Technology & Communications

21st-Century Skills for Students

Study says students need more experience in real-world problem solving and other “21st-century skills.”
July 1, 2013
2 min read

Students need to get more experience in real-world problem solving and other so-called “21st-century skills” to improve the quality of their performance when they join the workforce, a study concludes.

“21st-century Skills and the Workplace,” a study by Microsoft Partners in Learning, the Pearson Foundation and Gallup, found a correlation between development of 21st-century skills in the last year of school, student aspiration and engagement in school, and higher quality of work later in life.

The seven 21st-century skills included in the study: collaboration, knowledge construction, skilled communication, global awareness, self-regulation, real-world problem solving, and use of technology for learning.

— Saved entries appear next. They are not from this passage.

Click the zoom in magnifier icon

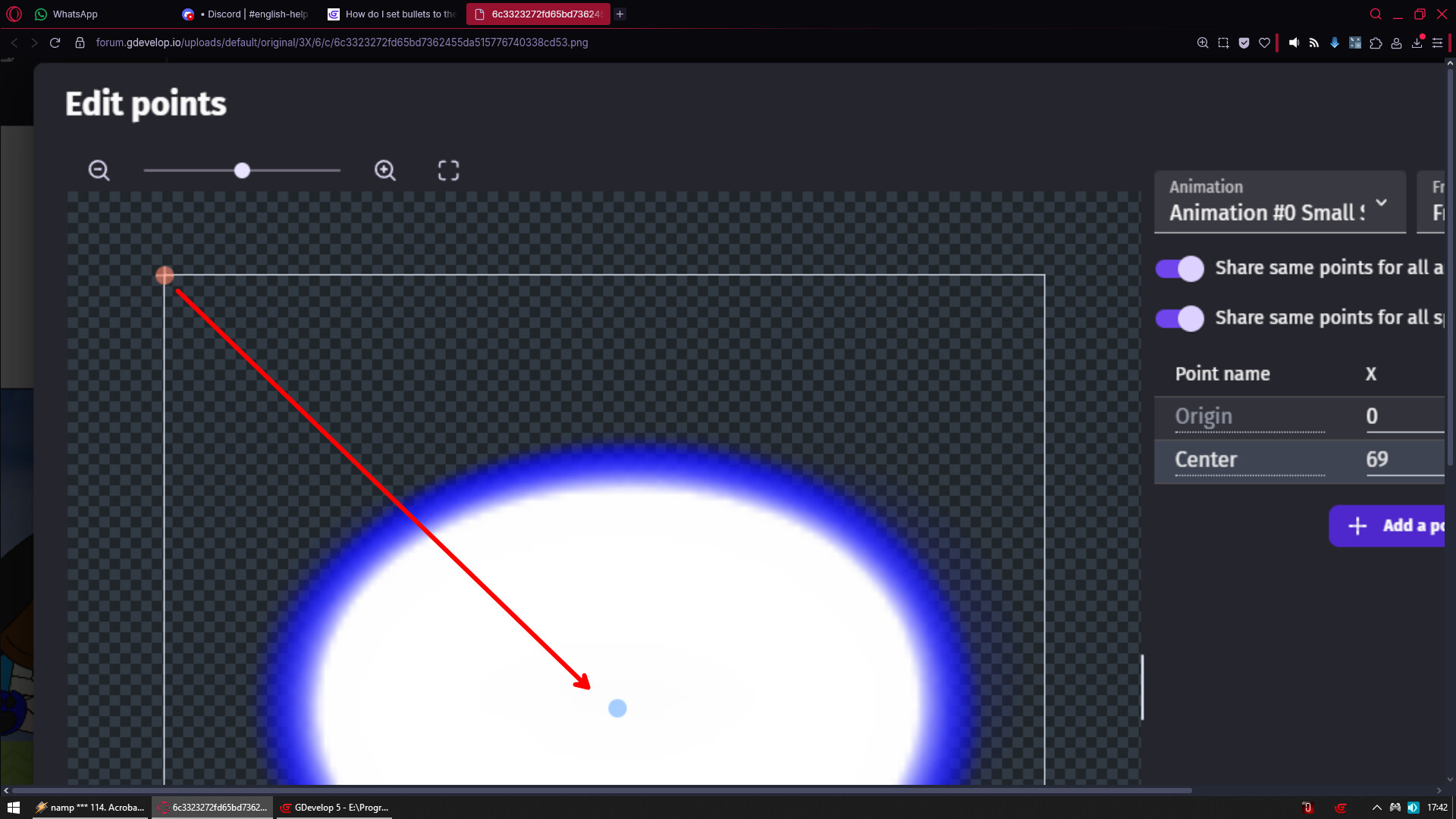385,171
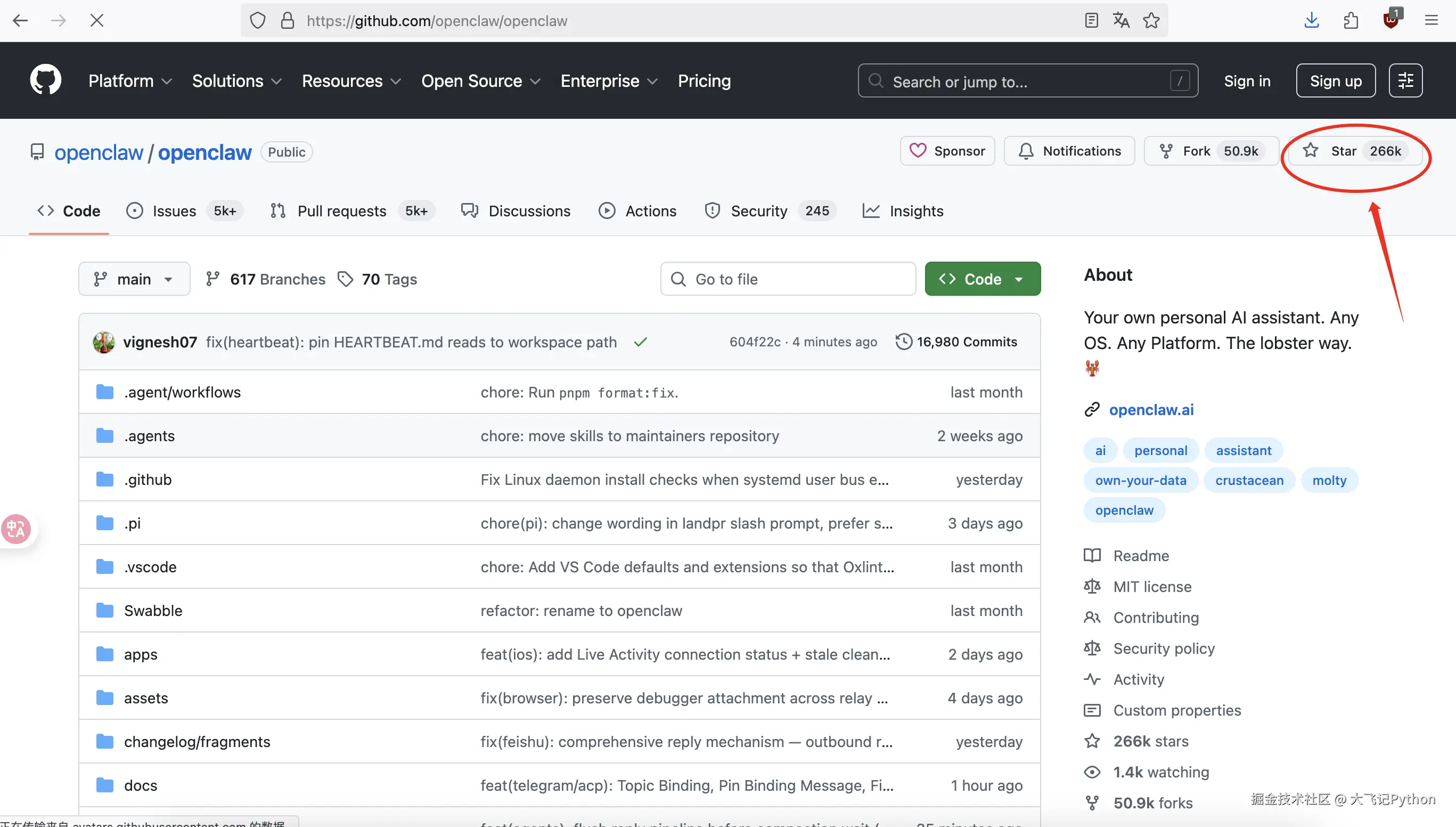Open the openclaw.ai website link

point(1151,410)

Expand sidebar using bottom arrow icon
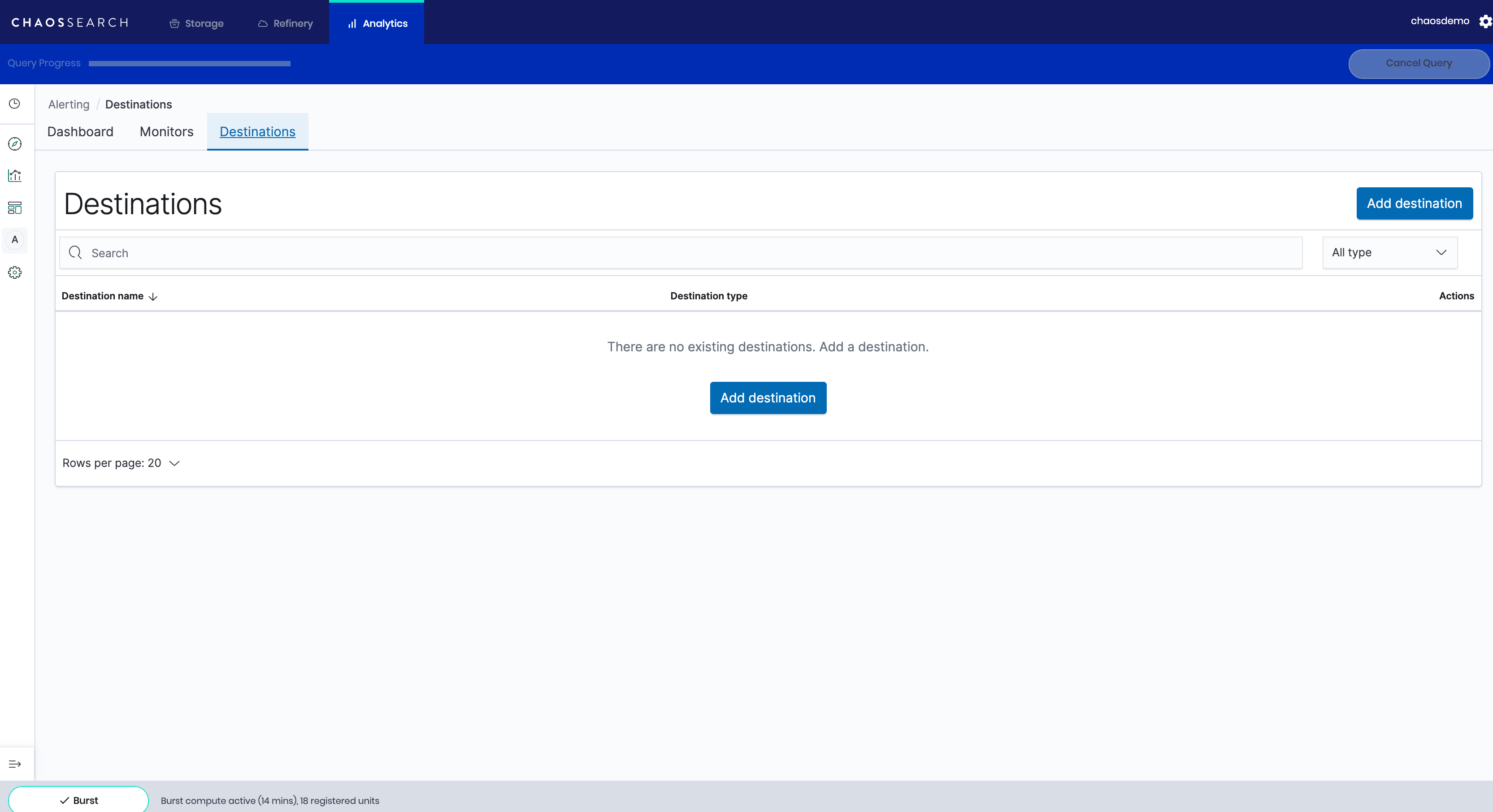[14, 764]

The researchers concluded that real-world problem solving and good student-teacher relationships are two of the primary drivers of higher work quality later in life.

In a survey of 1,014 people aged 18 to 25 who are either students or employed, those who have high 21st-century skill development were twice as likely to have higher work quality compared with those who had low 21st-century skill development. Real-world problem-solving was viewed as the significant driver of higher work quality, but only 63 percent of respondents reported developing this skill often in the last year of school; the figure drops to 39 percent for high school graduates.

Respondents aged 18 to 22 report slightly higher levels of 21st century skill development; this may indicate that teaching strategies are changing. However, high school graduates report the lowest levels of overall 21st-century skill development.

Although 86 percent of respondents say they used computers and technology to complete assignments or projects in their last year of school, only 14 percent say they used technology for collaboration, indicating that students are not developing the type of advanced technology skills that would be used later in the workplace.